* [Testo della pagina]
────────────────

Roma, 24 nov. (AdnKronos Salute) - Progressi "straordinari" nella lotta all'Aids, malattia che oggi provoca meno casi e meno morti rispetto anche solo a pochi anni fa. Ma ci sono ancora importanti sfide da vincere per 'spezzare' l'epidemia. In vista della Giornata mondiale contro l'Aids 2015 del 1 dicembre, Unaids ha pubblicato il nuovo rapporto sulla malattia, in cui non mancano le luci. A giugno di quest'anno 15,8 milioni di persone erano in terapia antiretrovirale, più del doppio rispetto ai 7,5 milioni del 2010 (erano 2,2 milioni bel 2005). Non solo, il virus sembra aver rallentato la sua corsa: alla fine del 2014 Unaids stima che le nuove infezioni da Hiv fossero scese del 35% rispetto al picco del 2000, e anche le morti collegate all'Aids fossero diminuite del 42% rispetto al picco del 2004.

────────────────

* [Dati registrati]

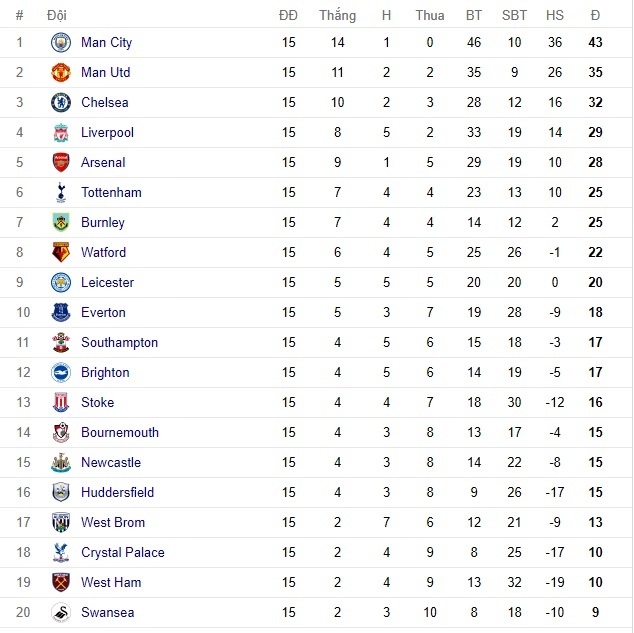Click the Man Utd club crest icon
634x633 pixels.
pos(61,73)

────────────────

* [Elenco attività]
#1 Secondo l'articolo sulla lotta all'Aids, di quanto erano diminuite le morti collegate all'Aids alla fine del 2014 rispetto al picco del 2004?
#2 Prosegua l'articolo sulla lotta all'Aids a partire dalla sua ultima frase.

* [Risposte alle attività]
#1 Del 42%.

#2
"Ogni cinque anni vediamo raddoppiare il numero delle persone sottoposte alle cure salvavita", ha detto Michel Sidibé, direttore esecutivo di Unaids. "Abbiamo bisogno di farlo solo una volta in più per interrompere l'epidemia di Aids ed evitare un rimbalzo". Il fatto di garantire un più ampio accesso alle cure significa che le persone con l'Hiv vivono più a lungo, e fanno una vita più sana.
Unaids stima che a fine 2014 nel mondo 36,9 milioni di persone convivessero con il virus. Una volta diagnosticata l'infezione, è fondamentale un accesso immediato alla terapia antiretrovirale, sottolineano gli esperti. L'obiettivo è semplice ma ambizioso: raddoppiare il numero di persone che accedono ai trattamenti antiretrovirali entro il 2020.
Un approccio Fast Track è determinante per raggiungere l'obiettivo 90-90-90: cioè il 90% degli infetti diagnosticato, e il 90% di questi in trattamento, con il 90% che ha raggiunto una soppressione della carica virale.
E contro l'Aids oggi è possibile un approccio personalizzato. "Oggi abbiamo più opzioni di prevenzione, e possiamo trovare quelle più adatte" per le diverse persone, ha detto Sidibé.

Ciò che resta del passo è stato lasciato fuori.